Strategischer Zug der Regierungschefin
Die vorgezogene Wahl dürfte Regierungschefin Mette Frederiksen und ihren Sozialdemokraten in die Karten spielen. Umfragen zeigen derzeit einen deutlichen Aufwärtstrend für die Partei, die mit rund 20 Prozent in Führung liegt. Seit Dezember haben die Sozialdemokraten mehrere Prozentpunkte hinzugewonnen, was Frederiksen offenbar zu diesem strategischen Manöver veranlasst hat. Die 48-jährige Politikerin regiert Dänemark bereits seit 2019 und befindet sich in ihrer zweiten Amtszeit an der Spitze einer Koalition aus Sozialdemokraten, Liberalen und Moderaten.

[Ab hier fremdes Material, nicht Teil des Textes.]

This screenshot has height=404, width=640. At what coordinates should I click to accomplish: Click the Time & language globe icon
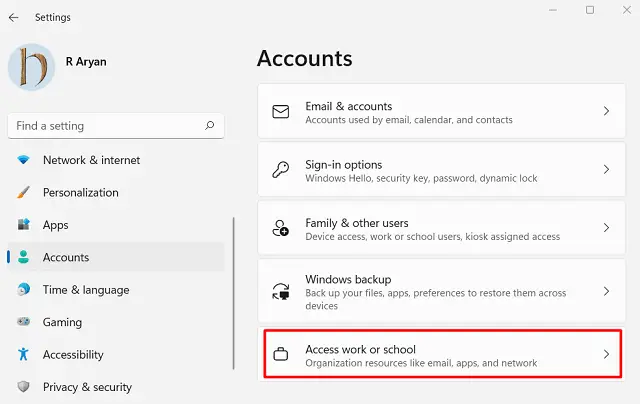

Grönland-Konflikt als Wahlkampfthema
Ein zentrales Thema im Vorfeld der Wahl bleibt der Konflikt um Grönland. Frederiksen hatte sich entschieden gegen die US-Gebietsansprüche auf die autonome arktische Insel gestellt, die zu Dänemark gehört. Auf europäischer Ebene organisierte sie Rückhalt für die Unabhängigkeit Grönlands, was ihr international an Profil verlieh. Zwar ist es um die offensiv von Ex-Präsident Donald Trump vorgetragenen Ansprüche etwas ruhiger geworden, doch die Einflussnahme der USA bleibt ein großes Thema. Aus Sorge vor politisch motivierten Investoren plant Dänemark, die Überprüfung ausländischer Investitionen zu verschärfen, mit einem entsprechenden Gesetz im April.

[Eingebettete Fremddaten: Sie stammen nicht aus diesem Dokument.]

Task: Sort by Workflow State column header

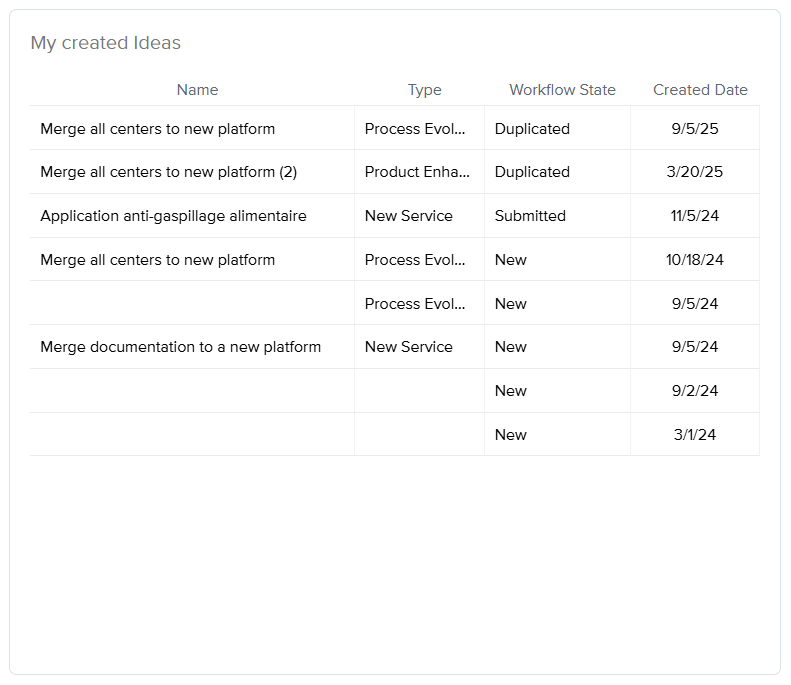Action: [x=562, y=90]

Frederiksens Appell an die Wähler
In ihrer Ankündigung betonte Frederiksen die Bedeutung der anstehenden Wahl: "Dies wird eine entscheidende Wahl sein, denn in den nächsten vier Jahren müssen wir als Dänen und als Europäer wirklich auf eigenen Beinen stehen", erklärte sie. Sie verwies auf die Notwendigkeit, die Beziehung zu den Vereinigten Staaten zu definieren und die Verteidigungsfähigkeit zu stärken, um den Frieden in Europa zu sichern. Die internationale Aufmerksamkeit richtet sich derzeit zwar stärker auf mögliche US-Militärschläge gegen Iran, doch die grönländische Frage bleibt ein prägendes Element des dänischen Wahlkampfs.

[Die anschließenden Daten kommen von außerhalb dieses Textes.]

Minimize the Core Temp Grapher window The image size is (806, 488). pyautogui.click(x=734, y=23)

Die vorgezogene Wahl markiert einen bedeutenden Moment in der dänischen Politik, der die Weichen für die kommenden Jahre stellen wird. Mit dem März-Termin reagiert Frederiksen nicht nur auf günstige Umfragen, sondern auch auf die geopolitischen Spannungen, die Dänemarks Rolle in der Arktis und Europa betreffen.